WRITTEN PROBLEM >>
Repeat the material word for word, from its first line through the line containing "point(1477,711)", inclusive.

============================================================

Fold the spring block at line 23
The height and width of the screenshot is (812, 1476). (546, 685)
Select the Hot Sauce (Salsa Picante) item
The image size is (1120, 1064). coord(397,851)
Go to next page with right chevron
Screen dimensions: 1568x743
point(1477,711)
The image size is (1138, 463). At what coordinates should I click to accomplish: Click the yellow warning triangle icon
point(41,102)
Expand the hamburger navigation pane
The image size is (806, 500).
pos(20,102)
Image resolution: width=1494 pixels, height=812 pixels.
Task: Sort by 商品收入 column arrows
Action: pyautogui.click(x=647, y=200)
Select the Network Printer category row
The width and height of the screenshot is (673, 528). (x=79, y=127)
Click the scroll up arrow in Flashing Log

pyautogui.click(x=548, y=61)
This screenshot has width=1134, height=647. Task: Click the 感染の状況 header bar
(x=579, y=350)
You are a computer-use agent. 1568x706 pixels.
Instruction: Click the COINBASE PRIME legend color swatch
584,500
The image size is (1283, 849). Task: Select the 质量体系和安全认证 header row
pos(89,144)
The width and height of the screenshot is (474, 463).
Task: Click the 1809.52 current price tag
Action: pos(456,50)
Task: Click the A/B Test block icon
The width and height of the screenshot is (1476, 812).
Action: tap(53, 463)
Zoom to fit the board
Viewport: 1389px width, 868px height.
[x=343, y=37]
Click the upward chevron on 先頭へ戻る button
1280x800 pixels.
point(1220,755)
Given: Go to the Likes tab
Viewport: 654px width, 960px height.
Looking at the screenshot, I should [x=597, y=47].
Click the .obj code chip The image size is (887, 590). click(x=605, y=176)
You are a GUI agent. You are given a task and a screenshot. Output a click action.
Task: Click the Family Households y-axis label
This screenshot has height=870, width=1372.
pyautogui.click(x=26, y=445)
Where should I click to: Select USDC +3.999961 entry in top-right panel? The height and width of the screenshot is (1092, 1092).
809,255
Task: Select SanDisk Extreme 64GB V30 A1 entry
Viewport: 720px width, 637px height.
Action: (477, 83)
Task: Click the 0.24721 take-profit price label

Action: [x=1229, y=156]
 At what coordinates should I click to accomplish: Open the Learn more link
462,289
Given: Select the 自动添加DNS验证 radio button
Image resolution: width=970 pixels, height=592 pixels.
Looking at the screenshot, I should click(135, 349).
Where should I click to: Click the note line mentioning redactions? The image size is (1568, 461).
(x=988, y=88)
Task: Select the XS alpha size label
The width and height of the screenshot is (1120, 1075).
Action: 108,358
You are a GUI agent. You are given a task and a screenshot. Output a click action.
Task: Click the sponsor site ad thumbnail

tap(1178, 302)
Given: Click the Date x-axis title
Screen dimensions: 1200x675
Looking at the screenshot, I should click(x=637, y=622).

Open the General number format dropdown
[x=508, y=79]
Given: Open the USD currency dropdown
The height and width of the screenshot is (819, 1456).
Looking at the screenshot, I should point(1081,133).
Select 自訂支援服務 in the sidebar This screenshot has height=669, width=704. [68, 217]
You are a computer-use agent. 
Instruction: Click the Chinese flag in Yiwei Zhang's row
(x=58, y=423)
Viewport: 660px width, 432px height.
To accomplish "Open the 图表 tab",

============================================================

RESPONSE TO THIS TASK >>
Fold the spring block at line 23
The height and width of the screenshot is (812, 1476). (546, 685)
Select the Hot Sauce (Salsa Picante) item
The image size is (1120, 1064). coord(397,851)
Go to next page with right chevron
Screen dimensions: 1568x743
point(1477,711)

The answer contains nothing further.